BRIEF —
Can you copy everything from "Spatial multiplexing is" down to "and network capacity." in the beamforming passage, switching "spectral efficiency" to "bandwidth efficiency"?
* Start PASSAGE GIVEN *
Beamforming is a key technique which increases signal quality by spatially focusing power, amplifying transmitted and received signals in some directions more than others. A common goal with this technique is to achieve a high beamforming gain in the direction of a device of interest, improving link quality in terms of signal-to-interference-and-noise-ratio (SINR). Improving link quality ultimately contributes to improved network coverage, increased capacity, and better user throughput.

Spatial multiplexing (MIMO)

Spatial multiplexing is when several data streams are multiplexed on the same time-frequency symbol. These layers can either be sent to the same device, called single-user MIMO, or split to different devices, known as multi-user MIMO. In both of its forms this technique can improve spectral efficiency, with resulting benefits in user throughput and network capacity.

Single-user MIMO

Single-user MIMO is a central component of Massive MIMO. Here, increased throughput is achieved by transmitting multiple data streams from an array to a single user. High signal levels are a prerequisite for the best results here, and advanced beamforming techniques help create these conditions to be exploited by single-user MIMO.

Multi-user MIMO

In multi-user MIMO, multiple layers are transmitted to different users across the same frequency resource, increasing network capacity. This technique improves performance at high traffic loads. In order for this to function however, the system needs to find two or more users that need to transmit or receive data at the same time.
* End PASSAGE GIVEN *
* Start DATA LINES *
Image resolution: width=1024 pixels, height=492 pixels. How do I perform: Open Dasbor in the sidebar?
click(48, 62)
* End DATA LINES *
* Start DATA LINES *
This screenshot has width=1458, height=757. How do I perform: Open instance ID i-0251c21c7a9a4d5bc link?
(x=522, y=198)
* End DATA LINES *
* Start DATA LINES *
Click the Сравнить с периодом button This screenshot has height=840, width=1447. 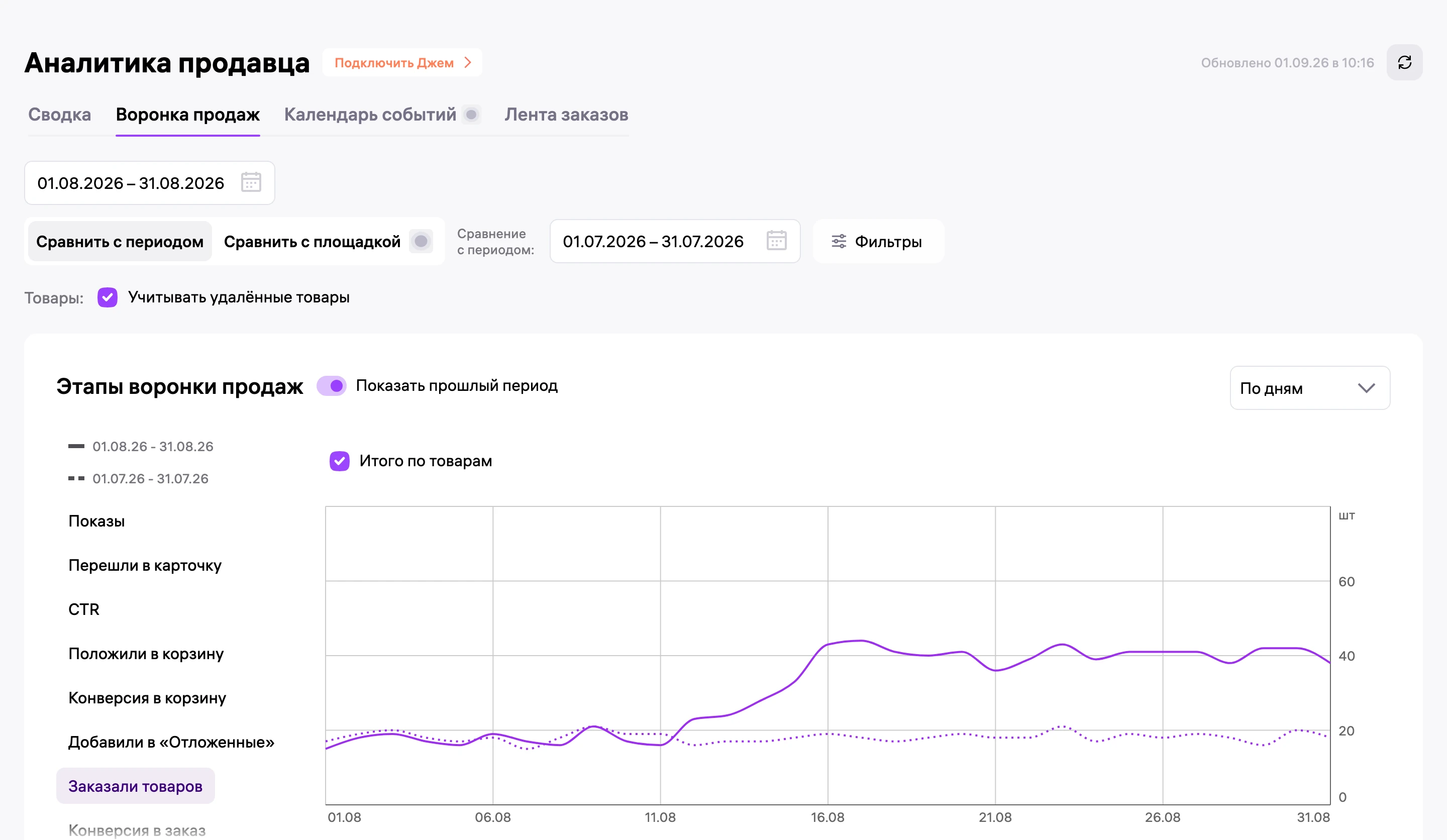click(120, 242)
* End DATA LINES *
ANSWER TO THE TASK —
Spatial multiplexing is when several data streams are multiplexed on the same time-frequency symbol. These layers can either be sent to the same device, called single-user MIMO, or split to different devices, known as multi-user MIMO. In both of its forms this technique can improve bandwidth efficiency, with resulting benefits in user throughput and network capacity.